SW: I’m really looking forward to how David Fincher (and screenwriter Steven Zaillian) will translate the Millenium Trilogy to the screen – and I say that having really liked the Swedish version of THE GIRL WITH THE DRAGON TATTOO (the sequels are progressively worse) and especially Noomi Rapace as Salander. But the opening scene of THE SOCIAL NETWORK, where Rooney Mara’s character dresses down Jesse Eisenberg as Mark Zuckerberg, convinced me that she’ll be a great Salander. (In fact, I’d love to see Fincher & Sorkin team up for THE GIRL WHO KICKED THE HORNET’S NEST, if it’s made, just for their version of the ending trial sequence.) Daniel Craig may be James Bond, but his long-ago role in ENDURING LOVE as a more beta male solidified my feeling he’s the best “star” choice for Blomqvist. If Erika’s role is beefed up in the American films as compared to the Swedish ones, Robin Wright should be fine, but I worry she’ll end up as diminshed as Lena Endre. Christopher Plummer should rock as old man Vanger. And so on and so forth.
It helps to know two things: Spillane cut his teeth in comics and Mike Hammer is basically a comic book character…
FYD: What other modern foregin crime and mystery writers do you like?
SW: Eoin McNamee,Tana French, Massimo Carlotto, Karin Fossum, Jo Nesbo, Natsuo Kirino, Karin Alvtegen. Carlotto has a new book called BANDIT LOVE that just came out.
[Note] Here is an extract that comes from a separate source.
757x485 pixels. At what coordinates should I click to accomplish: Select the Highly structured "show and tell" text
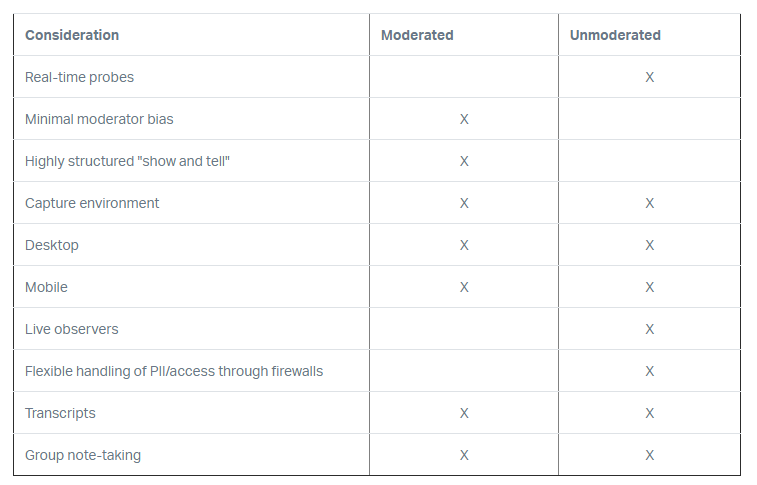(128, 161)

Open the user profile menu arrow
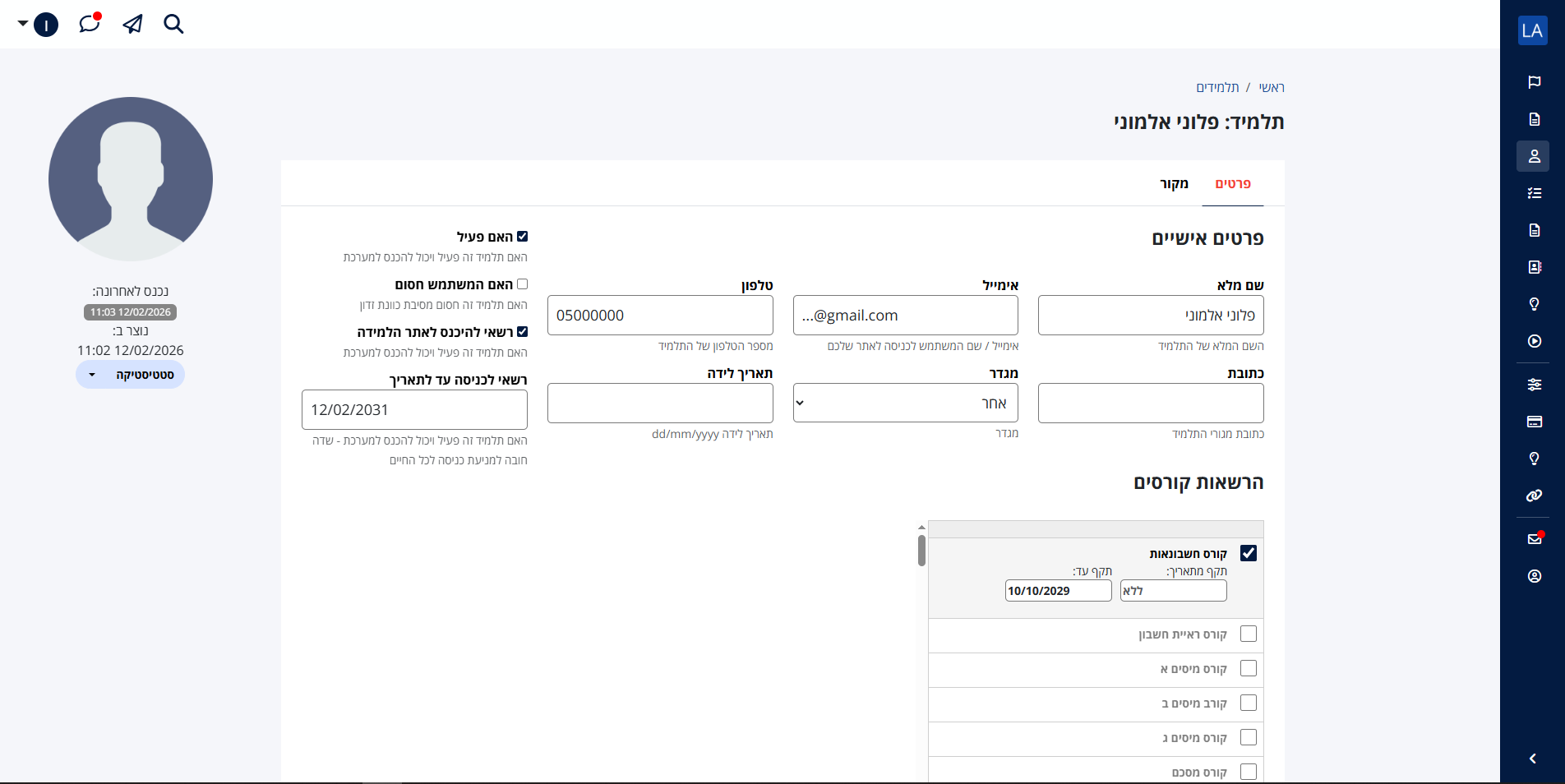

FYD: I’m a big pulp fiction fan. Do you have any place in your heart for the pulp guys like Mickey Spillane? Not to mention the titles, The Erection Set comes to mind… Kiss Me Deadly, My Gun is Quick, I The Jury.
SW: I’m an unabashed devotee to Hard Case Crime and read whatever’s released from that line. As for Spillane, I think that after years of his longtime friend (and posthumous collaborator) Max Allan Collins beating the drum for significance, I’m about ready to reconsider his work from a post-WWII anxiety angle. It helps to know two things: Spillane cut his teeth in comics and Mike Hammer is basically a comic book character, and Spillane was a Jehovah’s Witness who struggled with his faith and whether the books were too violent (which is why his publication history could be haphazard, in tandem with a strong sense of procrastination and variable need to earn a living from his writing.)
FYD: In 2008; you read 462 books. What was the 2009 tally?
SW: In 2009 I read 500 and that’s when I said enough, I had to cut back.
FYD: Still roughly a book a day? Are there two or three 2010 titles which really made the grade?
SW: Still at a book a day or thereabouts, and I’ll recommend some non-crime titles: Elizabeth Smart’s BY GRAND CENTRAL STATION I SAT DOWN AND WEPT, which I re-read for an essay I wrote about the book for the Wall Street Journal Deborah Blum’s THE POISONER’S HANDBOOK, a marvelous account of poison and the dawn of the medical examiner’s office in NYC that is a great model for how to construct narrative non-fiction; and Paul Murray’s SKIPPY DIES, which deserves all the praise it’s received and then some.
Mickey wasn’t a Mormon — he was a Jehovah’s Witness. That’s significant, because a basic tenet seems to be, “Jesus is coming back…and He’s pissed.”
Read ONE LONELY NIGHT and also try the collaborative THE BIG BANG (and forthcoming KISS HER GOODBYE).
You’ve got a nice desk, Sarah. Mickey Spillane was not a Mormon but a Jehovah’s Witness. Keep on good work. Jiro
And that’s what I get for not fact-checking myself, ugh. Thanks much, the both of you, for the necessary correction.